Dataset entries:
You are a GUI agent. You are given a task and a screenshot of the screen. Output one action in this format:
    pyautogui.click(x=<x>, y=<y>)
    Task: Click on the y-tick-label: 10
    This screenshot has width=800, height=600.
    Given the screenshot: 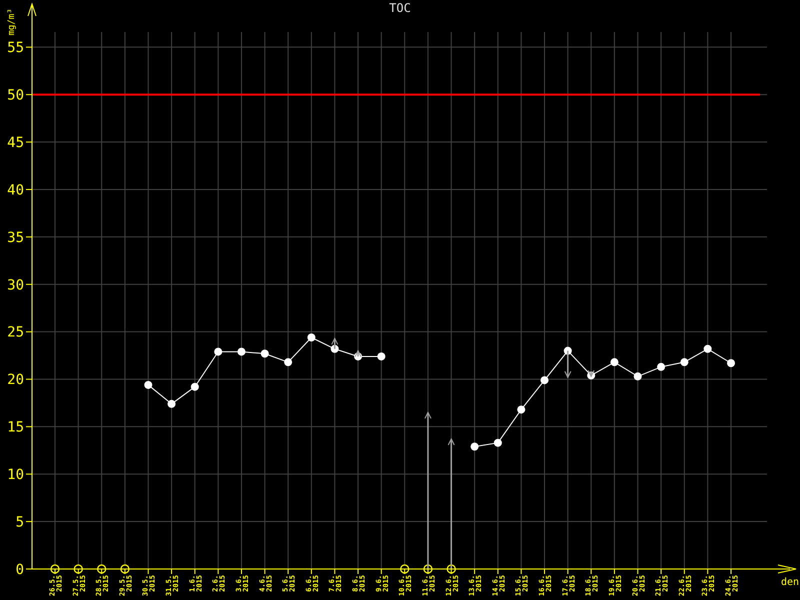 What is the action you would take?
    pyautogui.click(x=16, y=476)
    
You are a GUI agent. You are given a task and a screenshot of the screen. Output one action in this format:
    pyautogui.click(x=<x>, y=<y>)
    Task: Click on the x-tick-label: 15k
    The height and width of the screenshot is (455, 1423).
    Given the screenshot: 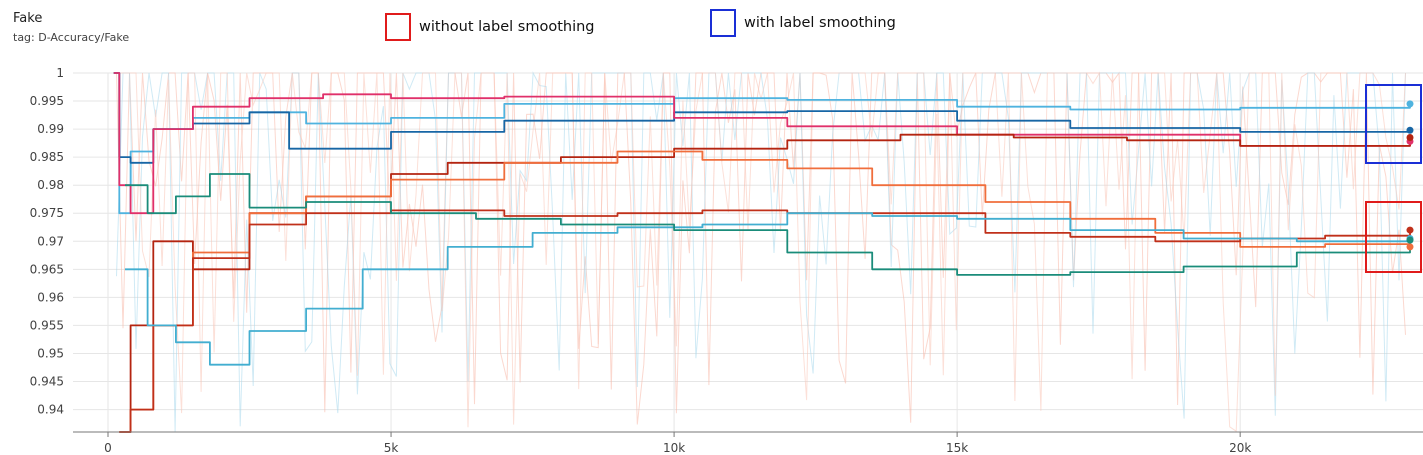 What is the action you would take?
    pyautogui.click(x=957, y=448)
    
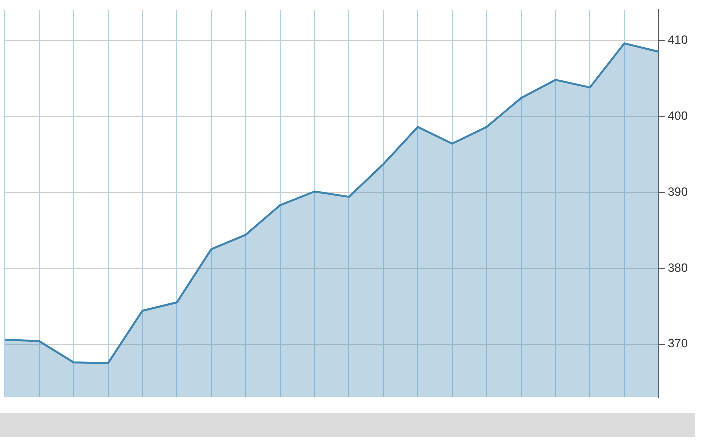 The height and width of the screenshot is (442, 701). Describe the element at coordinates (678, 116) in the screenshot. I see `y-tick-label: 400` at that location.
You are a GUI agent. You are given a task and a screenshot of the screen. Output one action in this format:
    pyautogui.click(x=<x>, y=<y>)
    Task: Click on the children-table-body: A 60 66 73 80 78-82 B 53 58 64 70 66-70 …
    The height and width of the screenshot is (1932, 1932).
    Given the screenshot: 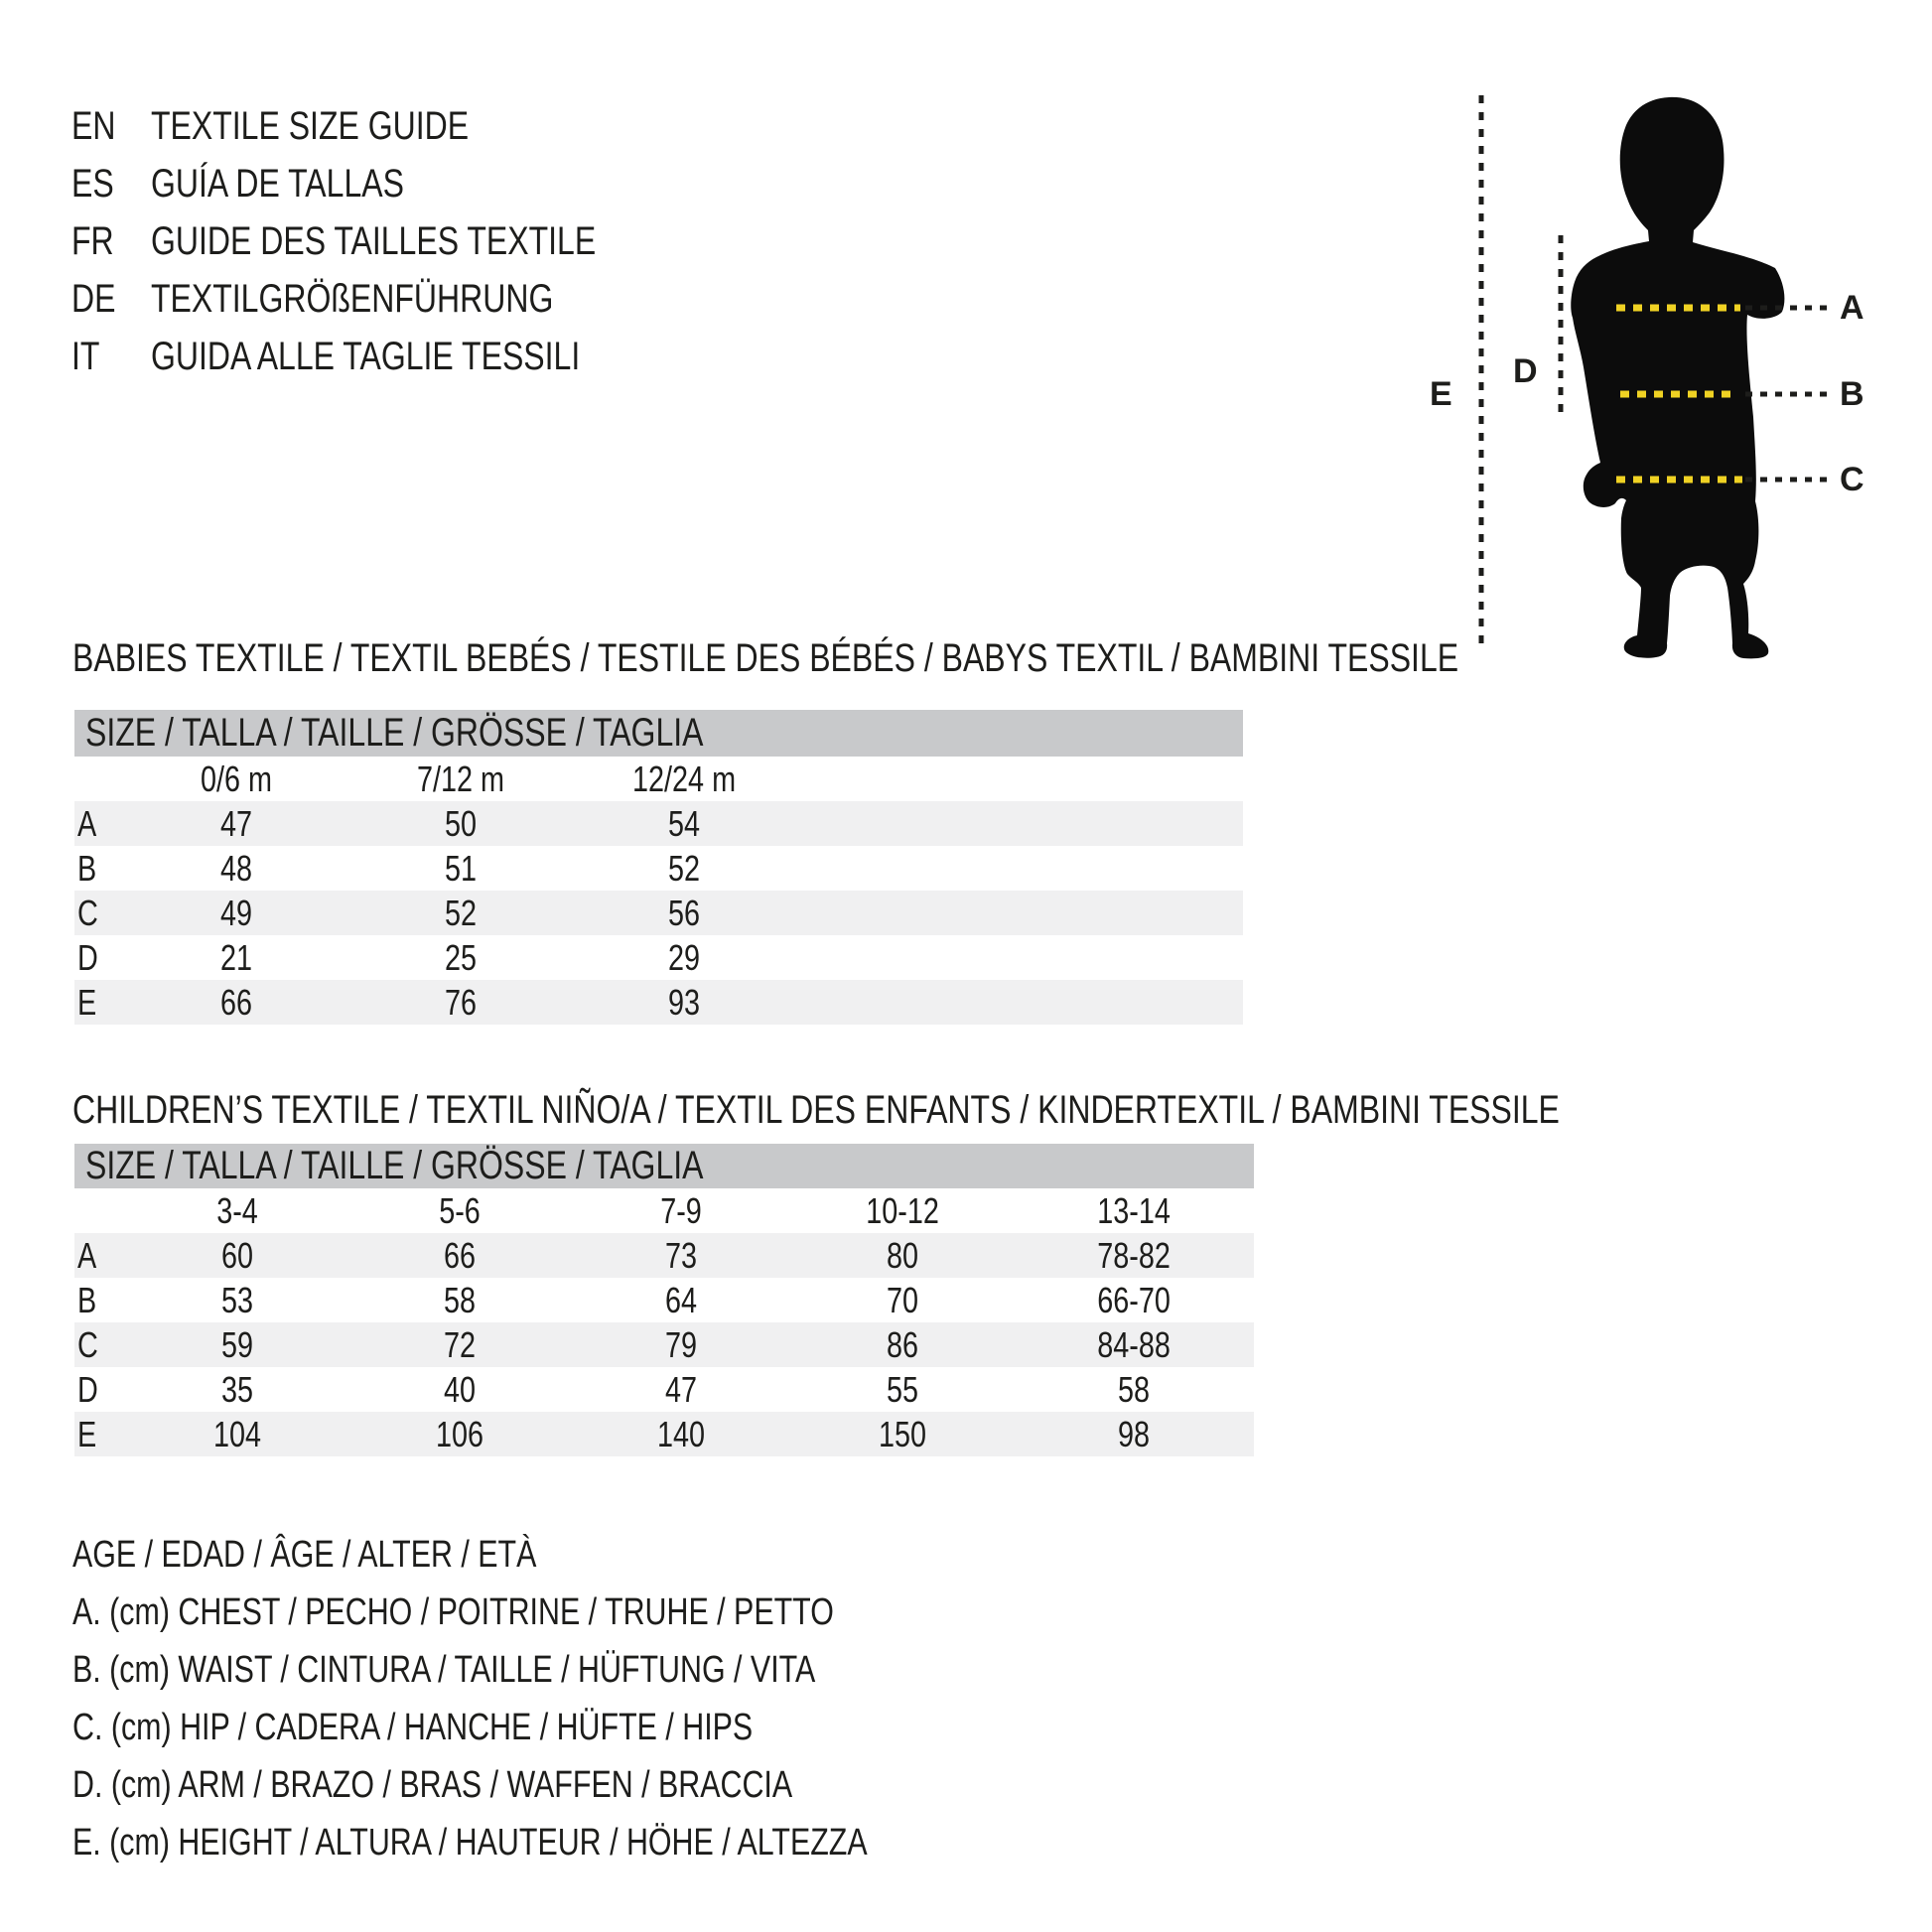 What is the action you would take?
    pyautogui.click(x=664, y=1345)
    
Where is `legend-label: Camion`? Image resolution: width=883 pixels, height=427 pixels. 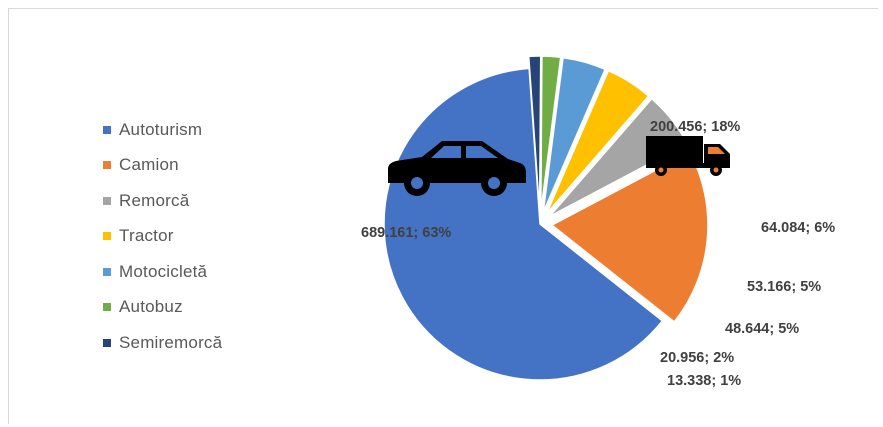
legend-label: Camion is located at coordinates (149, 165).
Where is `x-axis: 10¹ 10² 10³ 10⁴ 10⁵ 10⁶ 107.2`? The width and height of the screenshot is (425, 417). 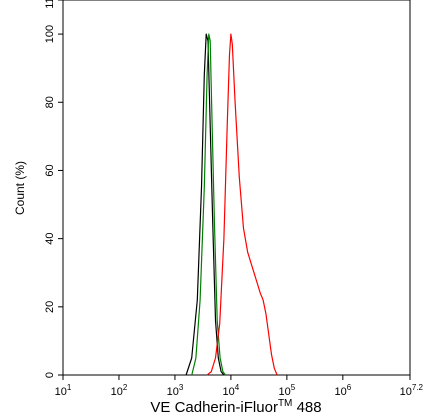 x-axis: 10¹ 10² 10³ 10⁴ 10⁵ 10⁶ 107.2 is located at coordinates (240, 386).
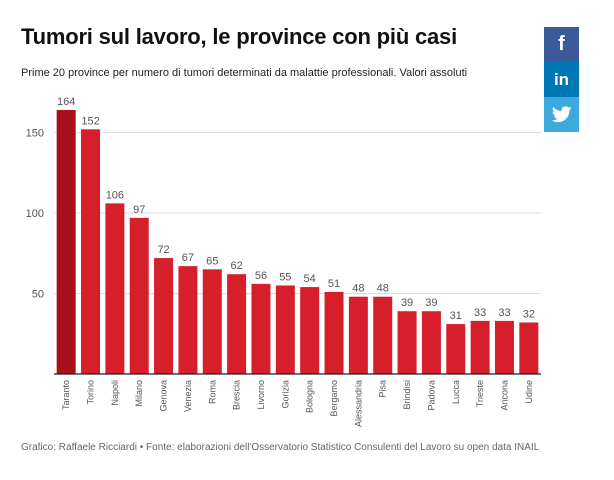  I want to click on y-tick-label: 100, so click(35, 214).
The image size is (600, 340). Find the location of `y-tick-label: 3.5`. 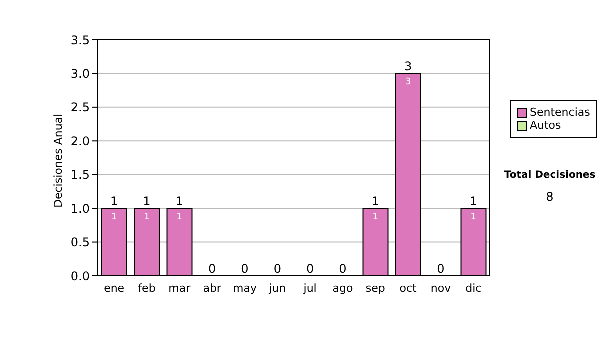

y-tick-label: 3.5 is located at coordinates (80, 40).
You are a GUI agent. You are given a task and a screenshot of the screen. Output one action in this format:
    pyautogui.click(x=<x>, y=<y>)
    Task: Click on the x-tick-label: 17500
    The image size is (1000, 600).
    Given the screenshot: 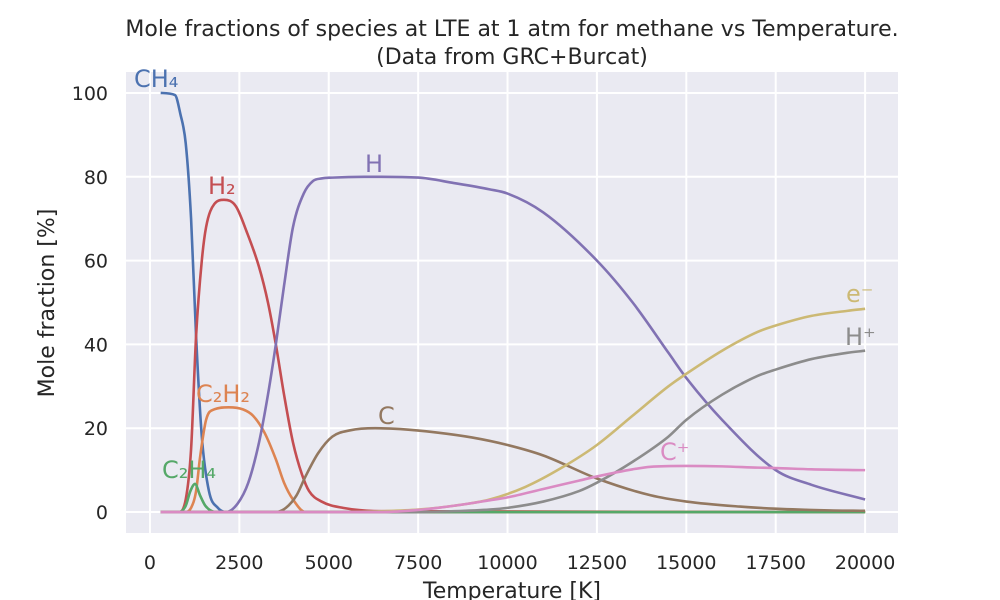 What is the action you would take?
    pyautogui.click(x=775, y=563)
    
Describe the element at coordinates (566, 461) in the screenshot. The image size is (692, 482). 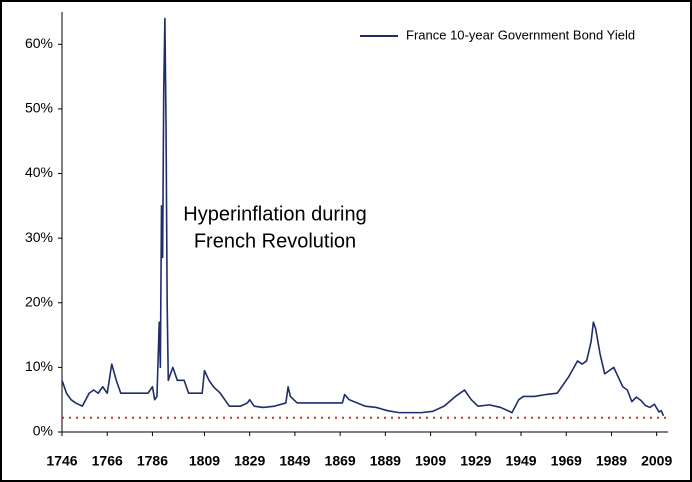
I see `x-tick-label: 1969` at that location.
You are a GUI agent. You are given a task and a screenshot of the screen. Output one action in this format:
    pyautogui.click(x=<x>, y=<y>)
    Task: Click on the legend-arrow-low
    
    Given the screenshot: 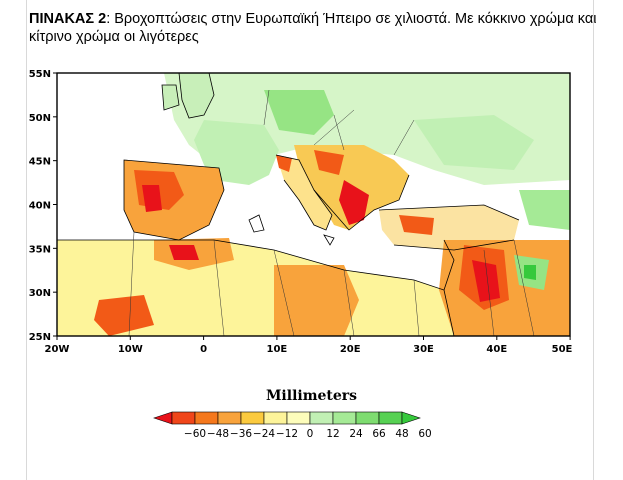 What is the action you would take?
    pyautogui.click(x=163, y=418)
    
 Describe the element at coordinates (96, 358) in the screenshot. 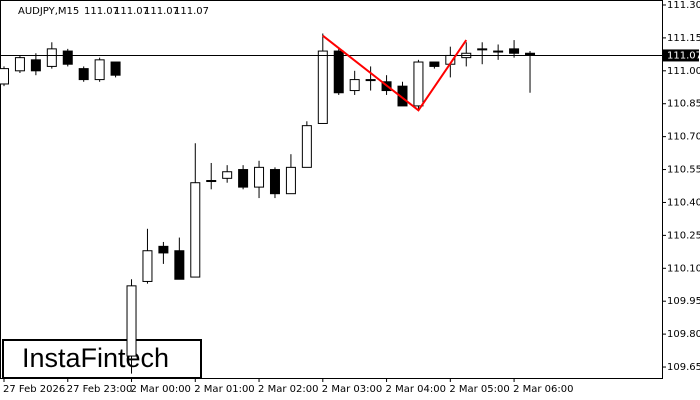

TASK ITEM » Can you repeat the lines from the start of the records through the line holding "This screenshot has", inclusive?

YOUR RESPONSE »
You are a GUI agent. You are given a task and a screenshot of the screen. Output one action in this format:
    pyautogui.click(x=<x>, y=<y>)
    Task: Click on the y-tick-label: 10
    This screenshot has width=800, height=600.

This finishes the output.